Kabar Pelalawan - Terkait perdebatan untuk menunda mengosongkan Taman Nasional Tesso Nilo (TNTN), pemerintah atau Satgas PKH jangan percaya lagi, pasal nya dalih berpihak ekonomi banyak oknum pejabat yang memiliki lahan dalam kawasan tersebut dengan mengatasnamakan petani kecil.
“Padahal dalih demi ekonomi masyarakat itu untuk menyelamatkan sawit oknum dengan keluarganya dalam kawasan TNTN, kalau ada seorang kepala daerah yang mengusulkan PKS tampung buah sawit kawasan TNTN ini [perlu di cek kesehatannya?,” kata pegiat lingkungan, Batara, Selasa (24/6/25).

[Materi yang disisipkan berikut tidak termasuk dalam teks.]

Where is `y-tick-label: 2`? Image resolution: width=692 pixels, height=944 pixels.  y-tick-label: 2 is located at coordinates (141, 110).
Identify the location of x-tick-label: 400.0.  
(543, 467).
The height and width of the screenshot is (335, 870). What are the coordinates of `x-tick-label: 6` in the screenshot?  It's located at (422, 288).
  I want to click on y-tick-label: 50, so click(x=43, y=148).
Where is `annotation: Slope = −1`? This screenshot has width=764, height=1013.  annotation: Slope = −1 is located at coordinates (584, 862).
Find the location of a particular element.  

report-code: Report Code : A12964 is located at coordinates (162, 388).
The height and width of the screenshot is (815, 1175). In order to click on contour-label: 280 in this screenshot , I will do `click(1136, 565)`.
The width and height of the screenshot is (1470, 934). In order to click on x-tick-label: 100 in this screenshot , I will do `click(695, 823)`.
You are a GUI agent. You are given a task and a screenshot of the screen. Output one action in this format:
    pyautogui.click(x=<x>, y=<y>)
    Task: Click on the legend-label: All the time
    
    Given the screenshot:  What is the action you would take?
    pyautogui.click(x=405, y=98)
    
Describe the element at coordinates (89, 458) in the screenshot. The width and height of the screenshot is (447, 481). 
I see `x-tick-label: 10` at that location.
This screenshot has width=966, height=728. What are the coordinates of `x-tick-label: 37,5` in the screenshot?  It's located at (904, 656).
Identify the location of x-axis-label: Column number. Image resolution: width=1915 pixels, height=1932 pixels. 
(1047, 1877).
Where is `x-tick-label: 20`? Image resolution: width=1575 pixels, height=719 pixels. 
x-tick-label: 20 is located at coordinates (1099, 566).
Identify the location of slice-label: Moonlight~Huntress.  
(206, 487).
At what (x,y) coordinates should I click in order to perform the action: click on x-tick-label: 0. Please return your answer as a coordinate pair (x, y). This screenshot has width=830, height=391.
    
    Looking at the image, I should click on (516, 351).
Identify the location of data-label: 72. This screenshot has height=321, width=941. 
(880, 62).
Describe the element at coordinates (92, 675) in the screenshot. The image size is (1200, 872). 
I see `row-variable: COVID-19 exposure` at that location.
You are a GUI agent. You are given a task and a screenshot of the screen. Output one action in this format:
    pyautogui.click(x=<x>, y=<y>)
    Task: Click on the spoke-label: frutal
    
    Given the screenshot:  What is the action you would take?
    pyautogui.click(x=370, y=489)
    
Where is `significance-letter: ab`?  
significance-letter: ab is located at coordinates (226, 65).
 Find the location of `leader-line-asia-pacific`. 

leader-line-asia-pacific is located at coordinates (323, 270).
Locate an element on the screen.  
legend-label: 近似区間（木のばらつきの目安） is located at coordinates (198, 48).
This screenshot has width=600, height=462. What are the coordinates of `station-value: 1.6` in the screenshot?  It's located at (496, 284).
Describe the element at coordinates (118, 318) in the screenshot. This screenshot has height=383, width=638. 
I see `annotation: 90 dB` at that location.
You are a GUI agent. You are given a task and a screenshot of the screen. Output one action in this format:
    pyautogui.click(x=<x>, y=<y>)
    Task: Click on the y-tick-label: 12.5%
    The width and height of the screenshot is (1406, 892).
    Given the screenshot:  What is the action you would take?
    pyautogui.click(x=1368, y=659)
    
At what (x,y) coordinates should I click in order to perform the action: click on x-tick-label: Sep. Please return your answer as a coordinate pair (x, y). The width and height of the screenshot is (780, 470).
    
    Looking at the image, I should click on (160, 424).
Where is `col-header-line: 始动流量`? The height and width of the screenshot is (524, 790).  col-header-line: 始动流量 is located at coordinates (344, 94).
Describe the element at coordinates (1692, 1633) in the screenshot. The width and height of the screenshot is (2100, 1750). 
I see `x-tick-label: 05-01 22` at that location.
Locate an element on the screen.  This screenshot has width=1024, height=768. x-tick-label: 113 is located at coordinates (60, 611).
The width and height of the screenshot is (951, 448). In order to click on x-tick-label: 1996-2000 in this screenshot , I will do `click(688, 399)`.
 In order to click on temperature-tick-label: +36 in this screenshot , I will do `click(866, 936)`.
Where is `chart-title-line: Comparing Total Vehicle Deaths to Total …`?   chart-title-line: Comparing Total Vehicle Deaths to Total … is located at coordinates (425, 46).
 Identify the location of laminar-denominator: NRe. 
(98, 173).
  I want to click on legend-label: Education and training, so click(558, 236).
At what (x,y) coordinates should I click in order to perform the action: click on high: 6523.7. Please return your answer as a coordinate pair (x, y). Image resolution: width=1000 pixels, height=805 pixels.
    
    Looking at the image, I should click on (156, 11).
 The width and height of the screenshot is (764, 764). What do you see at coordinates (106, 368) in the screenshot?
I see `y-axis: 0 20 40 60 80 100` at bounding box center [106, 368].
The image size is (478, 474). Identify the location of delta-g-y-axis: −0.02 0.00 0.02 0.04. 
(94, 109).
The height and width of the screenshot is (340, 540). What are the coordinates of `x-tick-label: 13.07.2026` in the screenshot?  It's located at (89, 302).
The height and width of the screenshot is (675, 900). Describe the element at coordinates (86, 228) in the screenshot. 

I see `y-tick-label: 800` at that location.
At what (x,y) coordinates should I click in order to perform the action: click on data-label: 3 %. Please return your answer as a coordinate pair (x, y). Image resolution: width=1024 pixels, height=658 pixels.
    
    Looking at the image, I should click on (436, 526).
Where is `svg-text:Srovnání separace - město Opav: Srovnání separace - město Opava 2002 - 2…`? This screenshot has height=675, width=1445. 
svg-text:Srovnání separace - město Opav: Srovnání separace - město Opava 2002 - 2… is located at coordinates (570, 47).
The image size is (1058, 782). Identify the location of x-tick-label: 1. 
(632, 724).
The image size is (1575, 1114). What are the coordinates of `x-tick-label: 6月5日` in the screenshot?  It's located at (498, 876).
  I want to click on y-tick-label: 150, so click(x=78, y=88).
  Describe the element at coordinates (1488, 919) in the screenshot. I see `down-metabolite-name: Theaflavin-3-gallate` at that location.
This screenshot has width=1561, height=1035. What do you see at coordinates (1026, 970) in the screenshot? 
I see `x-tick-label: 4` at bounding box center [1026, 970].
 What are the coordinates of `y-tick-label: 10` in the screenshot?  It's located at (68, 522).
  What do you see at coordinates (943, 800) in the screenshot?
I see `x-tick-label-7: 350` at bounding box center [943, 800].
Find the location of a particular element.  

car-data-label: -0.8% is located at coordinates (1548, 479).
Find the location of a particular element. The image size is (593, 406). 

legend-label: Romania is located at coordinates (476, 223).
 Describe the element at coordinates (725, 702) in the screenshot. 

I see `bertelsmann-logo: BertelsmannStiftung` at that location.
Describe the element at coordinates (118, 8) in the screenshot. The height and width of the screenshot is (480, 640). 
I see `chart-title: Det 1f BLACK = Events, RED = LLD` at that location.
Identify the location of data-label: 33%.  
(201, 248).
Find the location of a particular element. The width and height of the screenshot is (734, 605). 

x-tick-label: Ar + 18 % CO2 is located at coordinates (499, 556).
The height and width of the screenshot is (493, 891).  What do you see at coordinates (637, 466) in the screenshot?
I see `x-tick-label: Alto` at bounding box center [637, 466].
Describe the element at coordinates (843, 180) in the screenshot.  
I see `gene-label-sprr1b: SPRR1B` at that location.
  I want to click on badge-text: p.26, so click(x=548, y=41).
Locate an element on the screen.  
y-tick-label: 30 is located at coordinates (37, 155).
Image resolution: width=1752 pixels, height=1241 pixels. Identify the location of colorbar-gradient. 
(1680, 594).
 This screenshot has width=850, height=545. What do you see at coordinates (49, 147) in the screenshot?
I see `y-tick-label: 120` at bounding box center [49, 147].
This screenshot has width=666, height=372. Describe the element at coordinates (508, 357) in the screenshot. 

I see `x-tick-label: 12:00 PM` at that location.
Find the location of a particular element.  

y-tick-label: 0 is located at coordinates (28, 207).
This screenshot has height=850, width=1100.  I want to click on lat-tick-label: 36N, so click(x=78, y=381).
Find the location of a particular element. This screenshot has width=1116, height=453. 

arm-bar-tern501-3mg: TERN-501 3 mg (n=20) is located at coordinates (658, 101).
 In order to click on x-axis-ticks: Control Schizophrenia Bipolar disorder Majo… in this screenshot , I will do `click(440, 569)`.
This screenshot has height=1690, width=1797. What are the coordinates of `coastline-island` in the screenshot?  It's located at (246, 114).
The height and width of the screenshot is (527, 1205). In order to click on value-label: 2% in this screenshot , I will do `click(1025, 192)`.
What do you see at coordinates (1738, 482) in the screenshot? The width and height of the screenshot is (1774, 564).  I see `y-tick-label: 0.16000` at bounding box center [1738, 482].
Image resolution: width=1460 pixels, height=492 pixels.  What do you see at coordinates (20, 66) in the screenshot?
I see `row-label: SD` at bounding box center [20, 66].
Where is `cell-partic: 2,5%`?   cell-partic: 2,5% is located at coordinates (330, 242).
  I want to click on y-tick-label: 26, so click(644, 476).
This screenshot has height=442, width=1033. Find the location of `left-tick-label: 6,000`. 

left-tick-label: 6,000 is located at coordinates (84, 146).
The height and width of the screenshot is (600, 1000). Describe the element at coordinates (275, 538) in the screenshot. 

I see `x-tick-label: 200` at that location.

Yang lebih disayangkan lagi ketika Satgas PKH sudah berupaya memutus mata rantai ekonomi dalam kawasan itu, ada bupati yang meminta Pabrik Kelapa Sawit (PKS) menampung buah dalam TNTN itu.
“Sangat kita sayangkan seorang bupati mengatasnamakan ekonomi seolah melegalkan PKS menampung buah sawit dalam kawasan. Apakah permintaan bupati itu hukum. Setahu kami PKS di Riau banyak kroninya oknum katakanlah pribadinya seorang Bupati,” katanya.
“Jangan melanggar UU dan hukumlah alasan mengantisipasi potensi gejolak ekonomi dan sosial di tengah masyarakat,” ulas Batara.
Katanya “ketika seorang Bupati secara tegas meminta seluruh perusahaan kelapa sawit untuk tetap menerima hasil panen sawit dalam kawasan TNTN”.
“Maka yang harus ditangkap itu oknum Bupatinya dulu sebab menjadi provokator dalam penertiban kawasan TNTN,” katanya.**.